Monday, 25 Nov 2024

Sports Direct worker who tried to hire hitman has sentence halved

Sports Direct worker who tried to hire a dark web hitman to murder her love rival colleague for £1,000 has sentence halved to six years

  • Whitney Franks, 27, went on the dark web to hire an assassin to kill Ruut Ruutna
  • Her 12-year sentence for soliciting to murder was halved by appeal judges

A Sports Direct worker who tried to hire a hitman to murder her love rival colleague had her sentence halved to six years today.

Whitney Franks, 27, went on the dark web to seek out an assassin to kill Ruut Ruutna after the two women became involved in a love triangle with their boss. She offered £1,000 in BitCoin for the hit.

She hired what she believed to be a gunman linked to the infamous Mexican Sinaloa drugs cartel but the website she used to select the killer turned out to be a scam.

She was jailed for 12 years at Reading Crown Court last September after jurors convicted her of soliciting to murder, but has now had that slashed to six years by appeal judges.

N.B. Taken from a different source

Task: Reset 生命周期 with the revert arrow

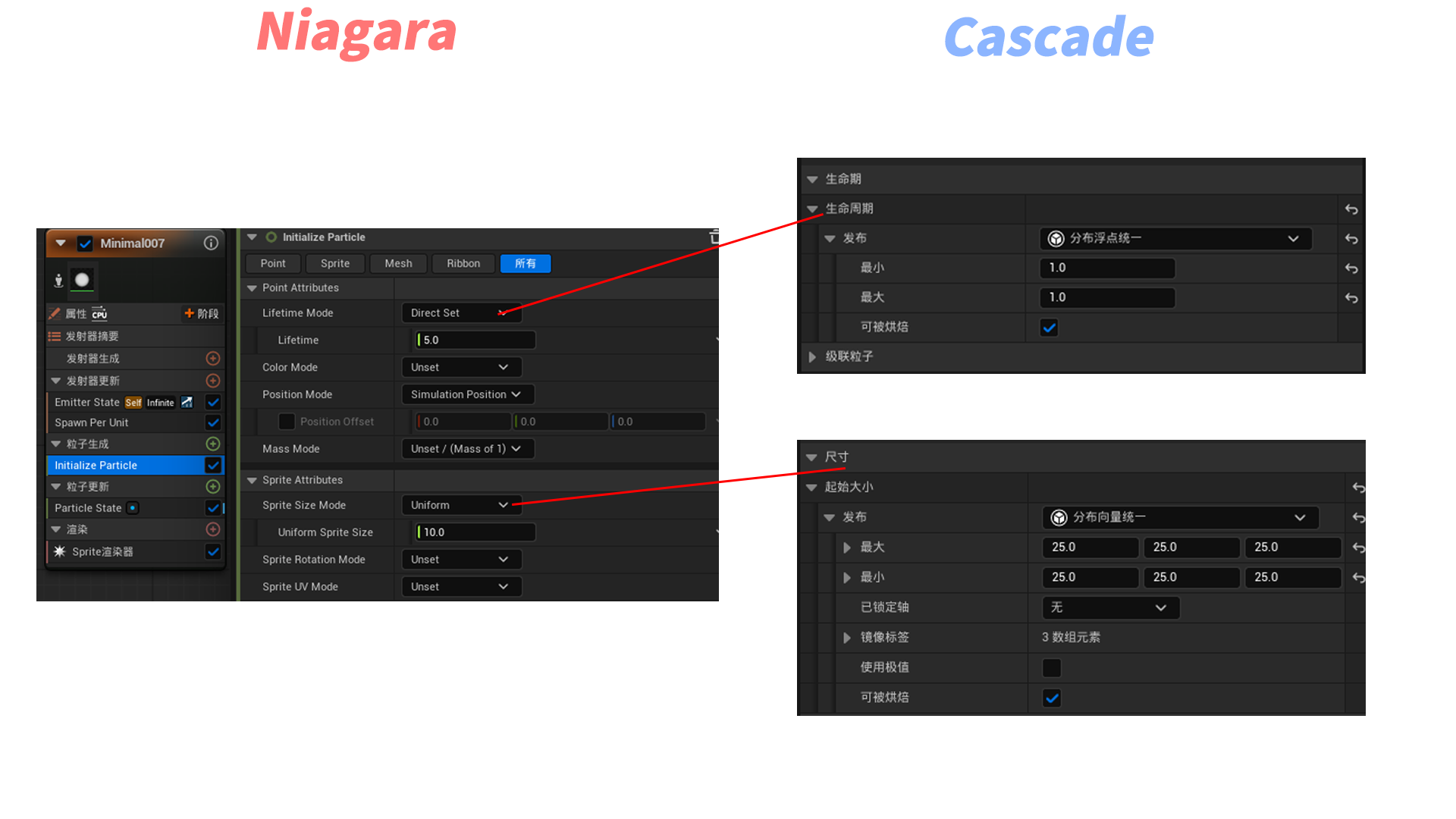Action: (1351, 209)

Whitney Franks, 27, (pictured) tried to hire a hitman to murder her love rival colleague. She was jailed for 12 years at Reading Crown Court last September after jurors convicted her of soliciting to murder, but has now had that slashed to six years by appeal judges

Franiks went on the dark web to seek out an assassin to kill colleague Ruut Ruutna (pictured) after the two women became involved in a love triangle with their boss. She offered £1,000 in BitCoin for the hit

Franks tried to hire an assassin on a website claiming it was connected to the cartel and advertising the sale of ‘murder, drugs and guns’.

She wanted a gunman to travel to Milton Keynes and take out Ms Ruutna, providing her intended victim’s home and contact details, London’s Appeal Court heard.

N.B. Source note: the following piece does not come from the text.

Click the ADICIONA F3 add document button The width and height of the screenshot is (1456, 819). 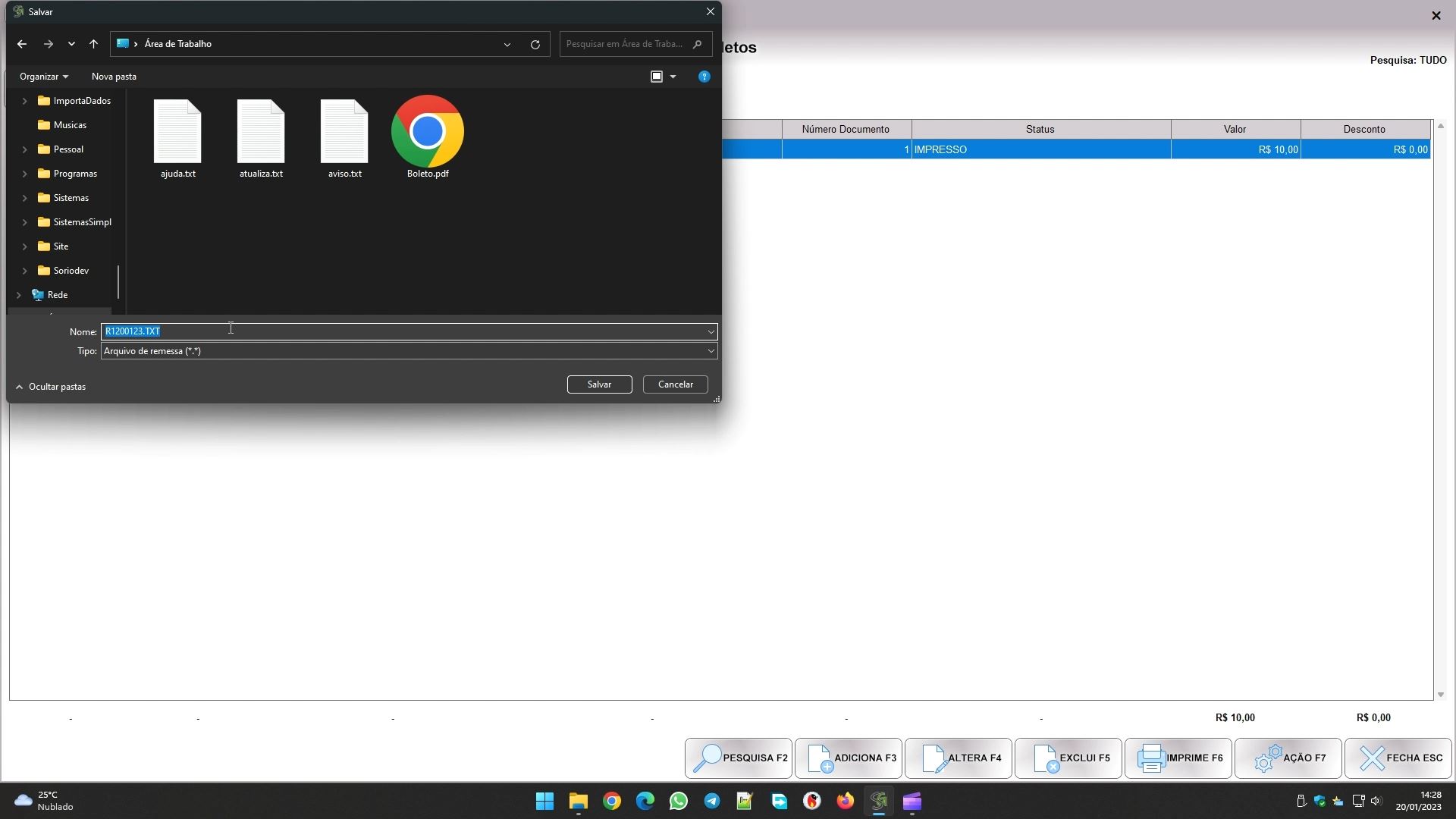point(848,758)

The message she posted to recruit a killer in August 2020 read: ‘I’m looking to hire for the murder of a woman’.

Franks offered £1,000 for the hit and said she could pay more if necessary.

She was exposed by an investigative journalist who accidentally discovered her post while probing the world of Mexican gangsters on the dark web.

At her trial, she claimed she never intended for the kill to be carried out, but the jury rejected her defence and she was convicted.

‘Naive and immature’ Franks hatched her plot after getting snarled up in a tortured love triangle involving her manager, James Prest, and their mutual colleague, Mr Justice Hilliard said.

Franks was torn by anguish after learning Mr Prest had been seeing both of them and accused him of ‘sneaking out’ to Miss Ruutna’s house at night.

The judge who sentenced her said Franks’ crime was committed against the backdrop of Covid and protracted isolation when she was ‘sitting at home in lockdown accessing the dark web’, and may not have thought through what she was doing.

But this week, Franks successfully challenged her 12-year jail stretch in the Appeal Court with claims that it was out of proportion and excessive.

Her barrister, James McCrindell, pointed out that Franks had changed her mind about the kill and only toyed with her murderous web plan for two or three days.

She was of previous ‘outstanding character’, he told the court, has been a model inmate behind bars and is currently doing a course in cat studies.

Franks was torn by anguish after learning her manager, James Prest, (pictured) had been seeing both of them and accused him of ‘sneaking out’ to Miss Ruutna’s house at night

‘She would like a career helping animals in the fullness of time,’ he added.

After an hour-long hearing, Mr Justice Hilliard, who was sitting with two other judges, allowed her appeal, cutting Franks’ sentence from 12 to six years.

He noted the devastating impact of her crime on her victim, who was terrified, suffered panic attacks and even fled Milton Keynes for a time to get over her ordeal.

‘There’s no saying what might have happened if someone in a position to commit murder had contacted Franks,’ said the judge.

‘In the end, they did not and she desisted, but her use of the dark web was a serious aggravating feature of the case, as was her willingness to use a payment device which would have been hard to trace.’

But he noted that there were no clear sentencing guidelines for this novel type of crime, adding: ‘no murder attempt of any sort was ever made or was even feasible.

‘The contact here was merely preparatory and no price had been agreed, although Franks didn’t know that those with whom she was in contact were never going to carry out her wishes.’

He ruled her 12-year jail term excessive and cut it to six years.